I remember those as two of his favourite cartoons, there were others, the Herman series really hit home with dad, he really liked the expressions on the characters in light of the situations.  Sometimes I would pull out a Herman book and ask dad if he wanted to read it with me rather than study. He was a strict authoritarian always study hard school teacher but once you got dad going it was all gasping, tears and repeating punch lines...  Soon the glasses would come off and the tears would need to be wiped, sometimes we would even need to take a break, so dad could rest up for the next round.  Laughter is the best medicine, readers digest says, it's always worked for me. 



I think one of the greatest attributes of my father was that he did what he did because he thought it was right... it wasn't because other people were doing it or it was cool it was because he thought it was right.  The 60's movement missed dad, I think it did anyway... he was doing his thing and it wasn't at Woodstock if you know what I mean.

Dad was composting in the 60's, his focus being "free organic soil".  My whole life it was unconscionable to put table scraps into the garbage... that was free fertilizer, and there were systems to deal with any garden pest that wanted to try and get some.  The system, for the record, was cinder blocks on an old wire gate with the compost just dug in a hole in the ground... in the end it would be a mound... a squash mound... a very productive squash mound.

Dad was ruing bird habitat loss in the 70's, he liked bird watching, he liked science and nature, and he liked to be out in it walking, breathing fresh air, and observing what was there.  He actually kept bee's up the street when it was just a field, but as the highway 401 expended he felt his bees were getting slaughtered crossing the highway, and it was at that time people were against bees, because they stung... only 4 decades later are progressive cities now trying to encourage beekeeping for obvious reasons. 

In the 80's he became a master of selective hearing... probably a child rearing issue.  My sister and I were in high school in the 80's. You could ask him a question at point blank range and get nothing, but yet if you were whispering upstairs his hawk ear would pick it off and dismantle the effort.  Clearly if you were whispering it was important... I see that now, when it grows quiet you know you might have problems.

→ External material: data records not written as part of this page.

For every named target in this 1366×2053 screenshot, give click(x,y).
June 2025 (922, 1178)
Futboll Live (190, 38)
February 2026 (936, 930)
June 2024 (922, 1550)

In the 90's he was retired and thus started a new era of the laid back dad... he never missed working that's for sure, there was a short time he had a part time job but once he found out that gas company's are swindlers he lost his appetite for work altogether, which is good.  He always lived within his means, perhaps a few notches under for safe keeping... who needs more things and more money when you are actually happy?

We had lots of good times visiting a couple of times per year, as I had moved out west around 93.  I mentioned Dad missed Woodstock but he did catch Knockin' Dog at Localpolluza at the Samoo pub, Roadbed at the Railway club and the Cottage Bistro, and he even made it to a couple of Super Robertson Supper Shows... just saying he had some indie credibility.

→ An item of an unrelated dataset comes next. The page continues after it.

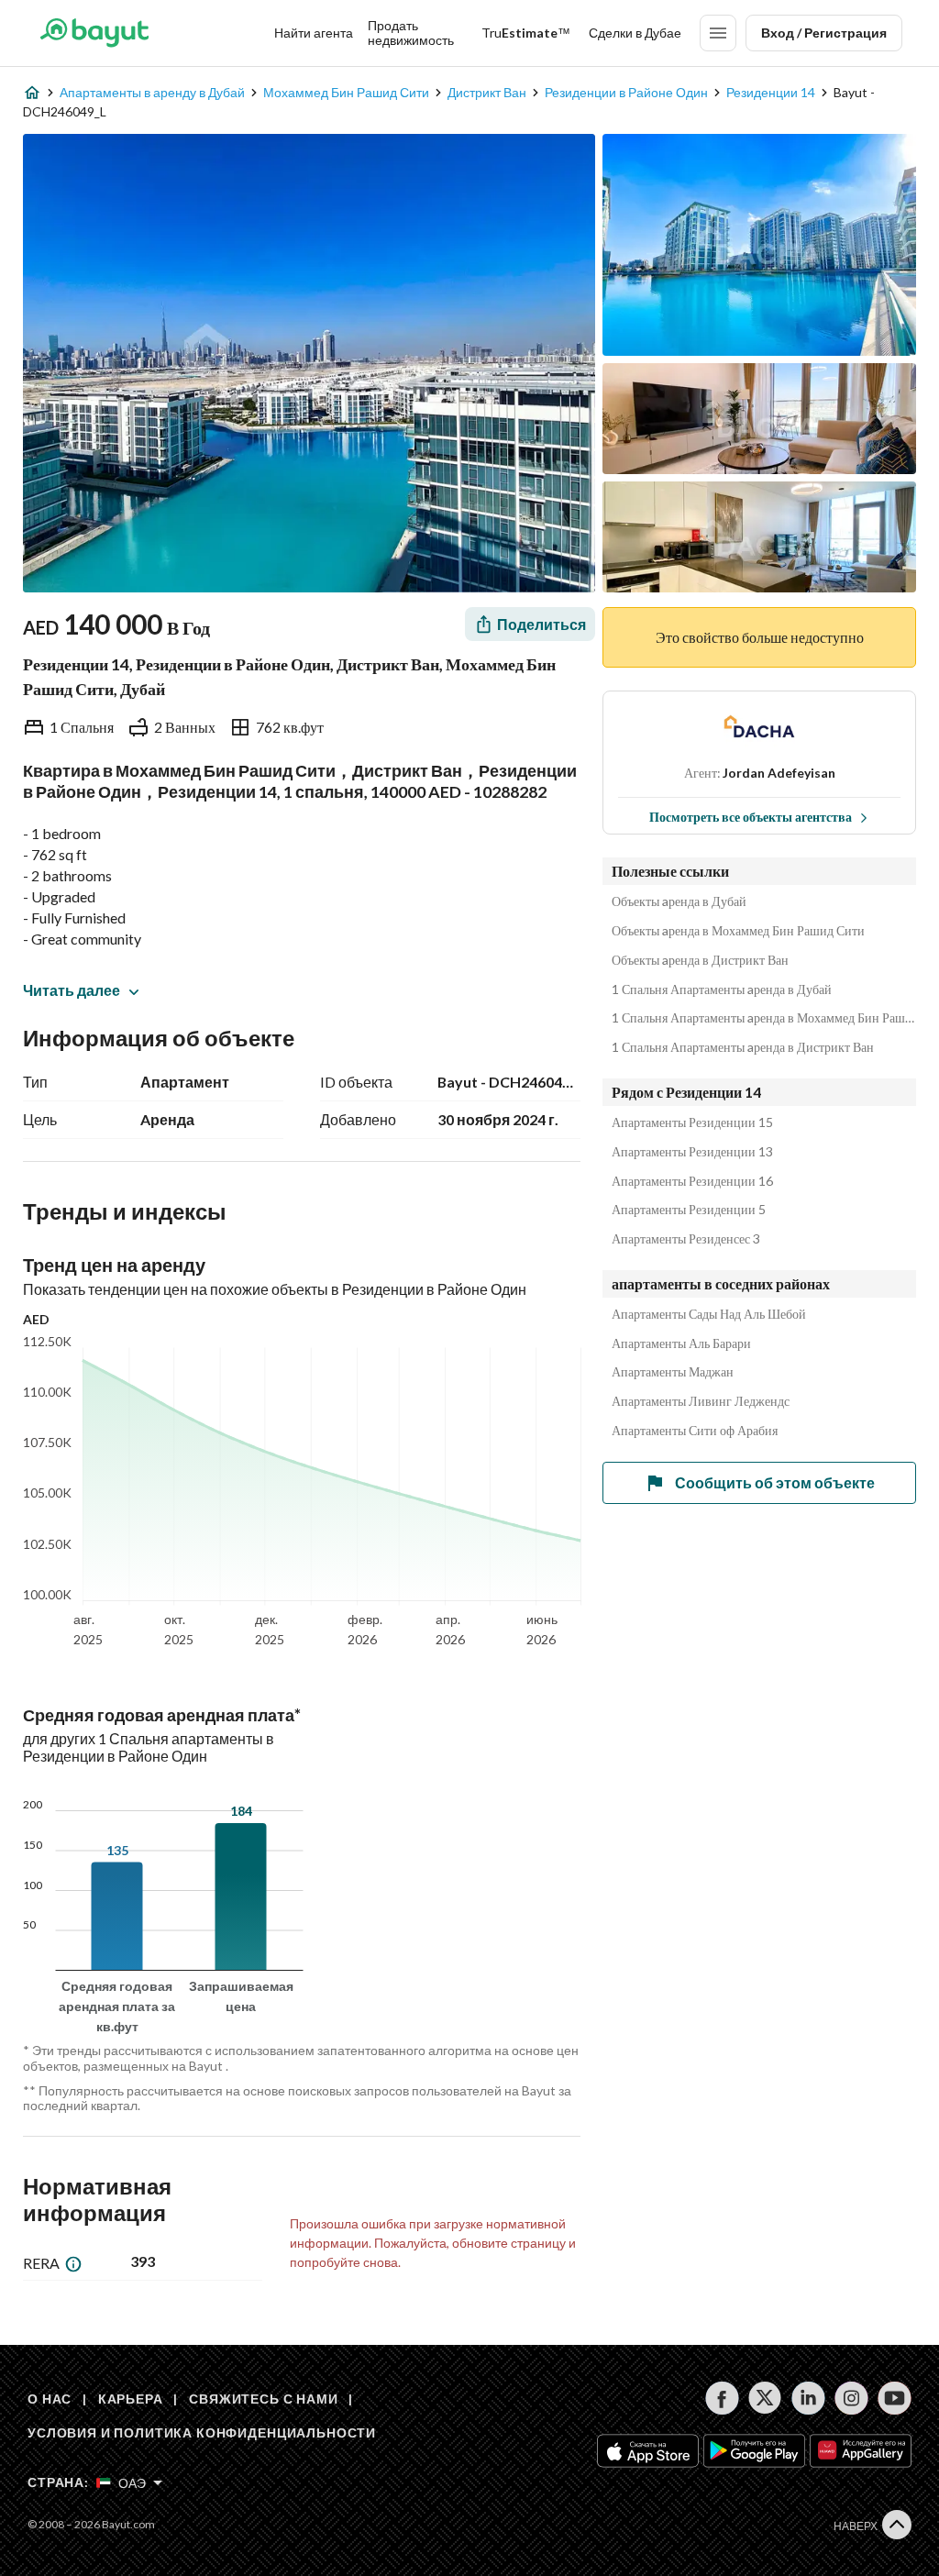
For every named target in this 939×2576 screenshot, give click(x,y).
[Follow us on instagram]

Now my father is gone, but he lives in me, the good he had, I have taken and tried to make my own.  Always the same, just be that guy and people will learn how to deal with you.  Be interesting, and be interested in what others are doing, after all they might be on to something.  Learning how to do things better is better than doing things the same.  Get out and walk, probably the best habit I inherited from dad, exercise and a chance to think and mumble to oneself.  Eat well, love nature, grow food, laugh, be honest, care, respect and enjoy your life while you can.